Back Holes II - Best Explanation So Far



Sorry, Black Holes Aren't Actually Black
[...] At the event horizon itself, space is moving at the speed of light. Which means, to someone infinitely far away, time at the event horizon no longer appears to pass.
When you observe something else fall into a black hole, you'd see that the light emitted from them would get fainter, redder, and their position would asymptote towards the event horizon. If you could continue to observe the faint photons they emitted, they'd appear to get stretched out in space and stretched out in time. They'd experience gravitational redshift, with the light emitted from them going from visible to infrared to microwave to radio frequencies.
And yet, it will never disappear entirely. There will always, infinitely far into the future, be light to observe from their fall into a black hole. Even though photons are quantized, there is no limit to how low their energy can be. With a large-enough telescope sensitive to long-enough wavelengths, you should always be able to see the light from anything that fell into a black hole. As someone falls in, their light never completely goes away.

Finally someone got the physics of Black Holes right. This is an article worth reading. 

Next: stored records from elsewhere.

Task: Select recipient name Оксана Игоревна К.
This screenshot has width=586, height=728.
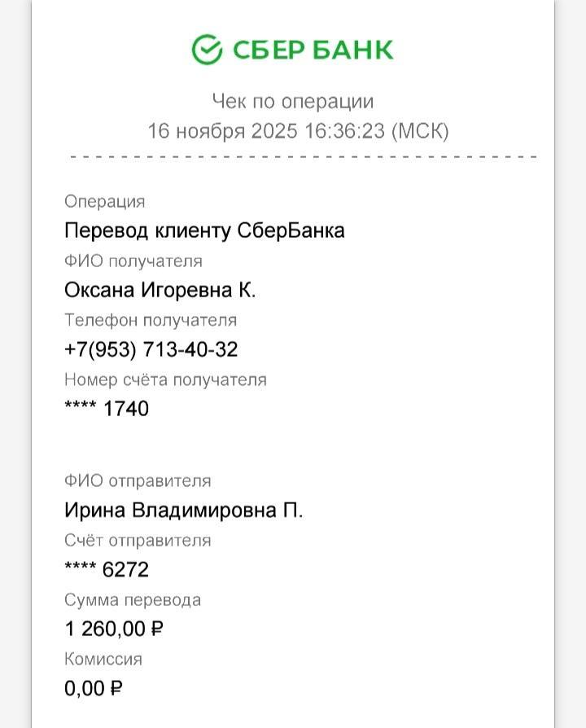Action: 160,290
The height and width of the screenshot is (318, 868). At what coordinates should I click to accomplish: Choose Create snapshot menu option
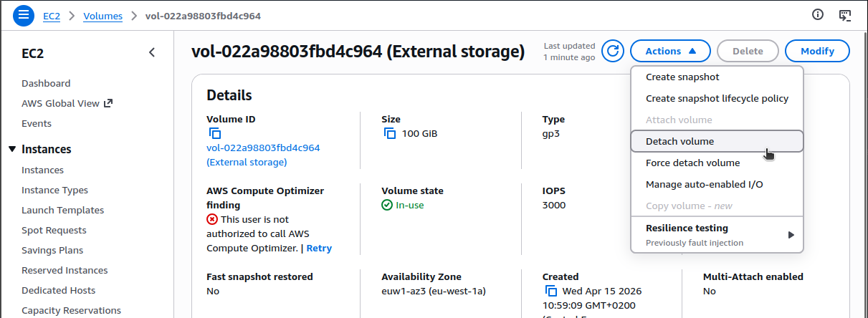[x=682, y=77]
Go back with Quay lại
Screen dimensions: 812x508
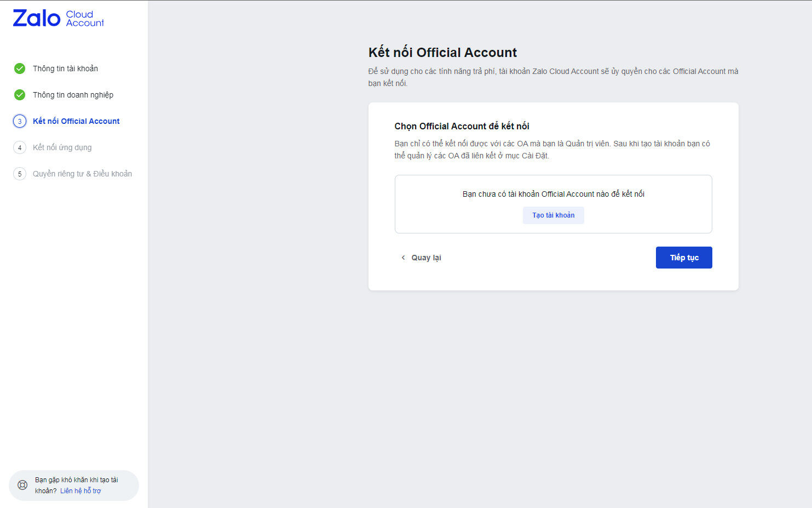click(426, 258)
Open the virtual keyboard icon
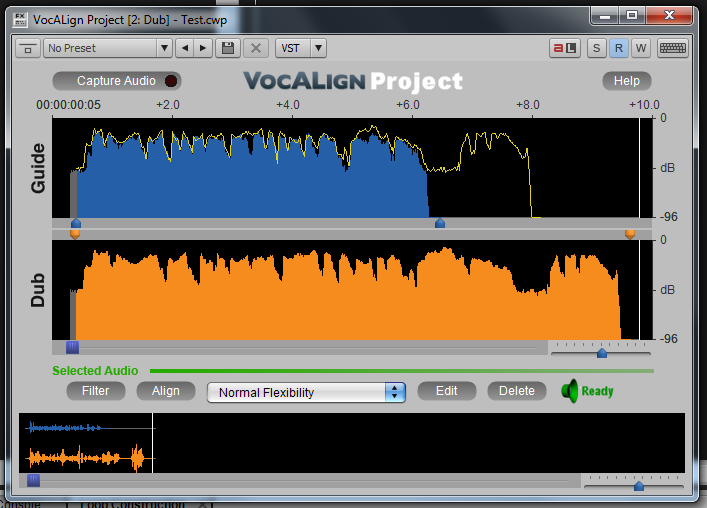The width and height of the screenshot is (707, 508). [x=671, y=48]
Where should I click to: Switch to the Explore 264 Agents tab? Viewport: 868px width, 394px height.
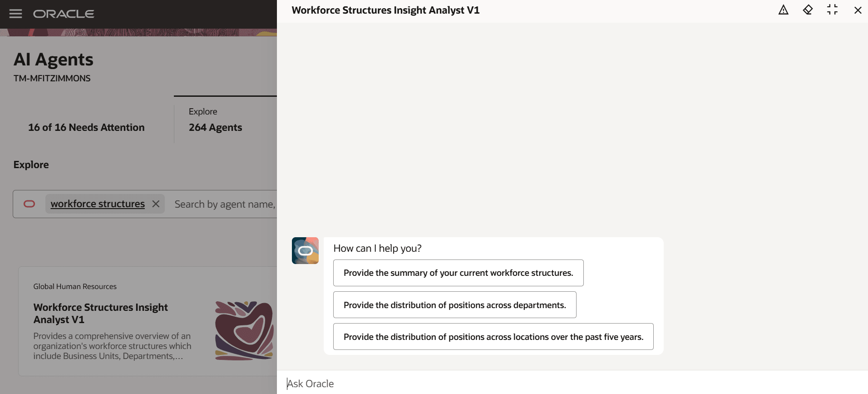(215, 120)
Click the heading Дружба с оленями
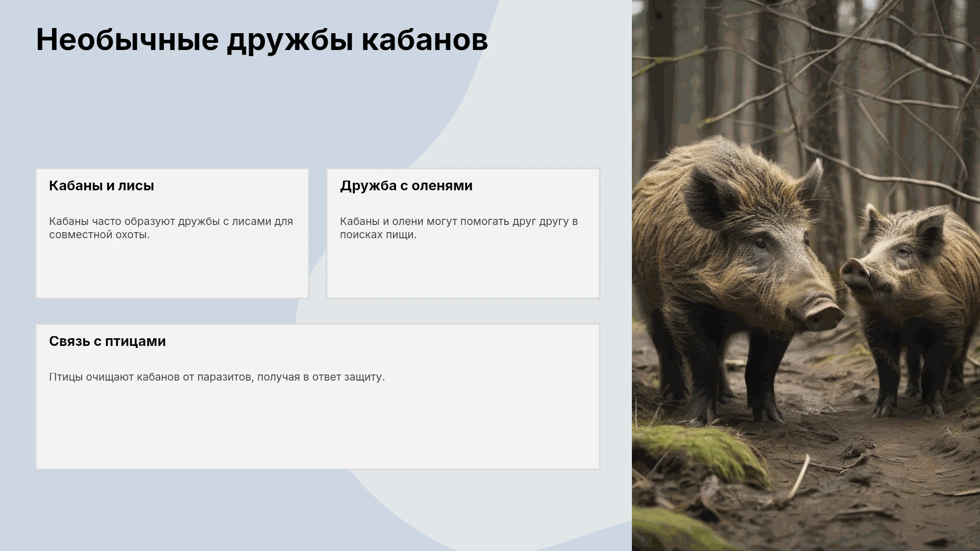The width and height of the screenshot is (980, 551). pos(406,186)
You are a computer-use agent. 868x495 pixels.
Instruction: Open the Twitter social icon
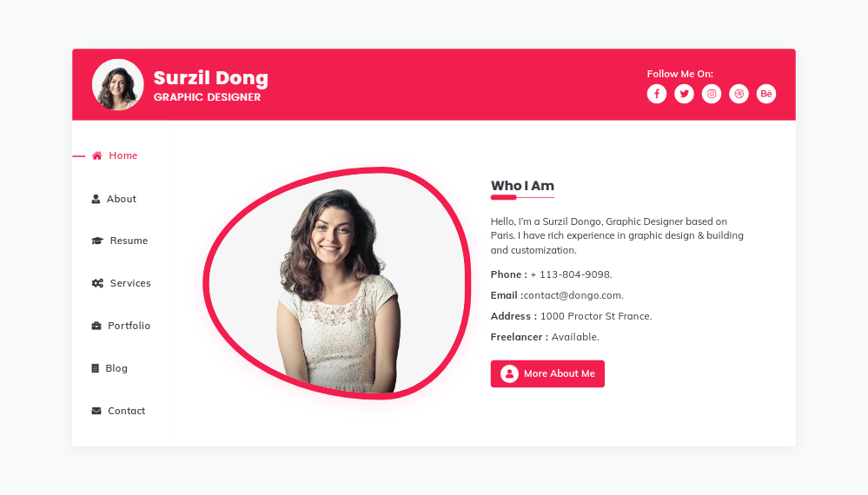pyautogui.click(x=684, y=94)
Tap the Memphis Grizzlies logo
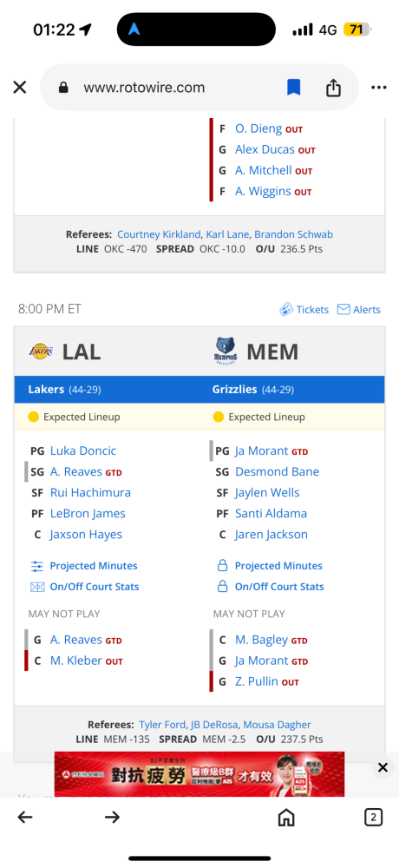399x868 pixels. (x=226, y=351)
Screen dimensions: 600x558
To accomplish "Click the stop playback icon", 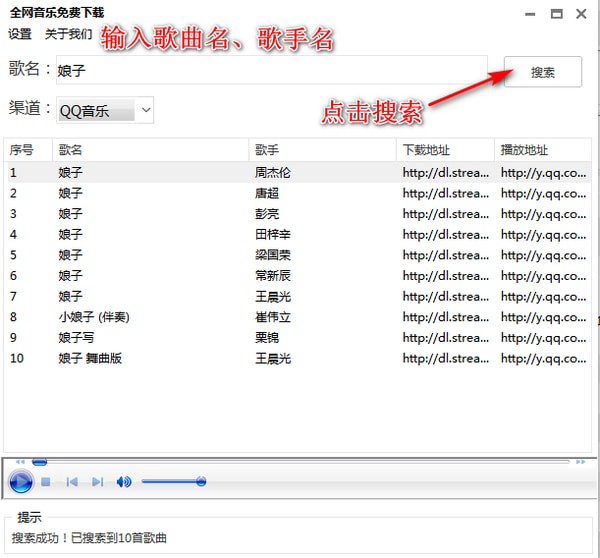I will point(46,482).
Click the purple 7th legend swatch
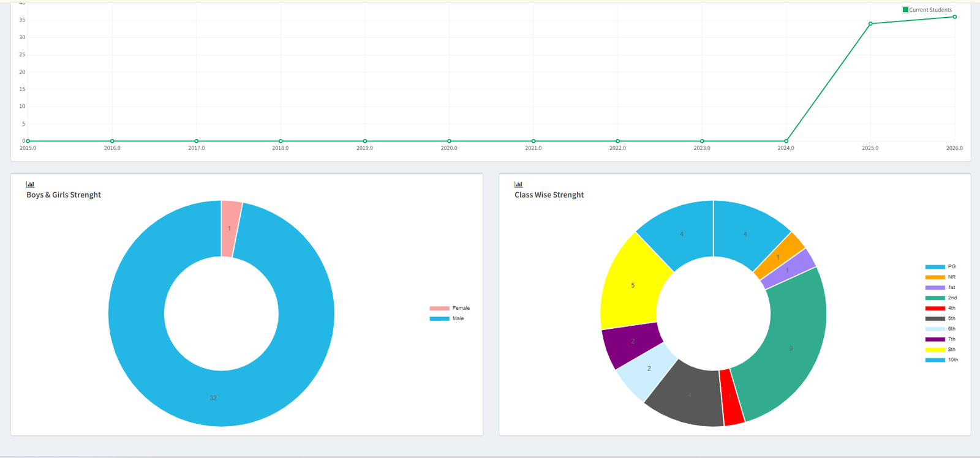 [935, 339]
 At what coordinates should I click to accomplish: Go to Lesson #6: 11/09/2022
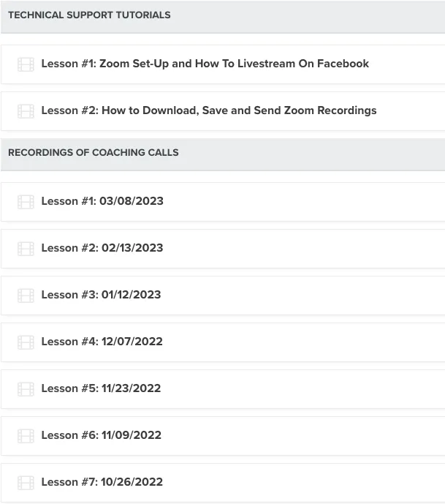[101, 435]
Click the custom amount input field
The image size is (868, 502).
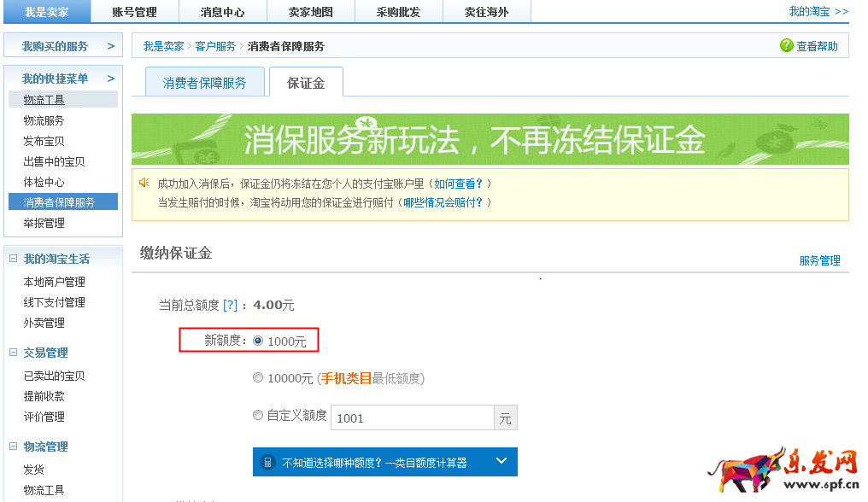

I have pointed out so many times that time comes to a standstill at the event horizon of a Black Hole so that nothing can ever cross it, but hardly any scientist seems to understand it. Almost all articles about Black Holes mention a crossing of the event horizon, that matter reaches a point from which it cannot return anymore. General Relativity does not allow that. This point-of-no-return can never be reached. Nothing can disappear in a Black Hole during the existence of the universe. This removes entirely the information paradox that Stephen Hawking desperately tried to understand during his hole life. There is no paradox. Information never gets lost in a Black Hole.